(Saved entries)
==============================
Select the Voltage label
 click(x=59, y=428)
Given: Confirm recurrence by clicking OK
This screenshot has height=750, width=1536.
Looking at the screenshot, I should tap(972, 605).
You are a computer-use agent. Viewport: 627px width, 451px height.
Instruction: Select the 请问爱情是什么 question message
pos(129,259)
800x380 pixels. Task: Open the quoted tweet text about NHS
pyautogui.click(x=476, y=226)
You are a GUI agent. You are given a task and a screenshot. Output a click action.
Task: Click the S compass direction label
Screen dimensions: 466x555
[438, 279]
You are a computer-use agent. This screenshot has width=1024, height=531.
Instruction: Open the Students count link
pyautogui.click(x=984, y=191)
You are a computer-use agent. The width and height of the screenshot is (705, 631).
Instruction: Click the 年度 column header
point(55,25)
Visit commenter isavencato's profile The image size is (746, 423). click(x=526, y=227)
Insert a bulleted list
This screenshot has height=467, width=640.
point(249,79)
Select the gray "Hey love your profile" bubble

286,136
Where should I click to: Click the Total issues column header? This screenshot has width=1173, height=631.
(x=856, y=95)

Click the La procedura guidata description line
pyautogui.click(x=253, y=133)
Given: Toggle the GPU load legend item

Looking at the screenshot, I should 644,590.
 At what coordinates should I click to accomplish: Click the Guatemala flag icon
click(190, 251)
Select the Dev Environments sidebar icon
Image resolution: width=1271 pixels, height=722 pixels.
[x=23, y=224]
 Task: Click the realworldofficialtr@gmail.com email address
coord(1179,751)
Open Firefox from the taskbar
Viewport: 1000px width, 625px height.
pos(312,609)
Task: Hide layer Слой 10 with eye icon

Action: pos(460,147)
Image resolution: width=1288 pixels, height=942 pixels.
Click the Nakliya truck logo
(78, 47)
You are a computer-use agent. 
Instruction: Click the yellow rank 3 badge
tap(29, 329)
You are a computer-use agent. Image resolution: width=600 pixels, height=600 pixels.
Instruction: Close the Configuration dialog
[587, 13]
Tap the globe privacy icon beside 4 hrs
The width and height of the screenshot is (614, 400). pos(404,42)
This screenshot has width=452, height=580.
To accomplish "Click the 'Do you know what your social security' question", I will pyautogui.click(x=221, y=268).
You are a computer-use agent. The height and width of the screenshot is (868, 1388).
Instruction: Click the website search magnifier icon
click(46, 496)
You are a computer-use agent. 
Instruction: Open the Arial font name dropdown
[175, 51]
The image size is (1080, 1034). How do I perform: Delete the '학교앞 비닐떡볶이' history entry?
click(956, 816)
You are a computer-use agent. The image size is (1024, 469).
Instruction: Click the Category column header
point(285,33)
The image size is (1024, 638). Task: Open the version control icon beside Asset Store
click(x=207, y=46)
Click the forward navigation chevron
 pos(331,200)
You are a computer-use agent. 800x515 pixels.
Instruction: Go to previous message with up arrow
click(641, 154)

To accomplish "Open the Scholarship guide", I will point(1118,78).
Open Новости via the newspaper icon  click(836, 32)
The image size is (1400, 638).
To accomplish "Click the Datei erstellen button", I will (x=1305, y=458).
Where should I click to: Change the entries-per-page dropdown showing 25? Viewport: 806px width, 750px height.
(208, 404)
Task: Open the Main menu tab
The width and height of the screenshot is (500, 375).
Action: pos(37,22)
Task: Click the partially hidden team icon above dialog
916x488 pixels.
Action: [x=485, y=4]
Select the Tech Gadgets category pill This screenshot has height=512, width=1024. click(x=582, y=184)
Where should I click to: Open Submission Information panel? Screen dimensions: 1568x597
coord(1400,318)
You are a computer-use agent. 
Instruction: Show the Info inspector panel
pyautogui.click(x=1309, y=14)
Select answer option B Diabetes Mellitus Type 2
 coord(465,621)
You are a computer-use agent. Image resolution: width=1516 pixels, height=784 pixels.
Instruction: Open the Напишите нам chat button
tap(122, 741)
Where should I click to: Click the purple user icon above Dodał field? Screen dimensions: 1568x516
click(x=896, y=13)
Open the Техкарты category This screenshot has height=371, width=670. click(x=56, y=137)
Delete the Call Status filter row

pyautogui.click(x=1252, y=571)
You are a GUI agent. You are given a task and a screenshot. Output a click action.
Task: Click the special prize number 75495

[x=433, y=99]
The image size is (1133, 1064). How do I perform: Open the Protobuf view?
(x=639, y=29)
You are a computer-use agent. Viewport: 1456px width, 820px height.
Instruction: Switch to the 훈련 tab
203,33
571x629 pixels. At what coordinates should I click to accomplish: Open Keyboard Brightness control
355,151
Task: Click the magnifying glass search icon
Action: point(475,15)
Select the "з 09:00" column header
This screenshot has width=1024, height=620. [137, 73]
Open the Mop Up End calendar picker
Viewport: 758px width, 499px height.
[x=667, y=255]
==============================
Work required: Using the entries above, give again each line from the one containing "Task: Click the special prize number 75495" through the last line, exactly and only those.

Task response:
Task: Click the special prize number 75495

[x=433, y=99]
The image size is (1133, 1064). How do I perform: Open the Protobuf view?
(x=639, y=29)
You are a computer-use agent. Viewport: 1456px width, 820px height.
Instruction: Switch to the 훈련 tab
203,33
571x629 pixels. At what coordinates should I click to accomplish: Open Keyboard Brightness control
355,151
Task: Click the magnifying glass search icon
Action: point(475,15)
Select the "з 09:00" column header
This screenshot has width=1024, height=620. [137, 73]
Open the Mop Up End calendar picker
Viewport: 758px width, 499px height.
[x=667, y=255]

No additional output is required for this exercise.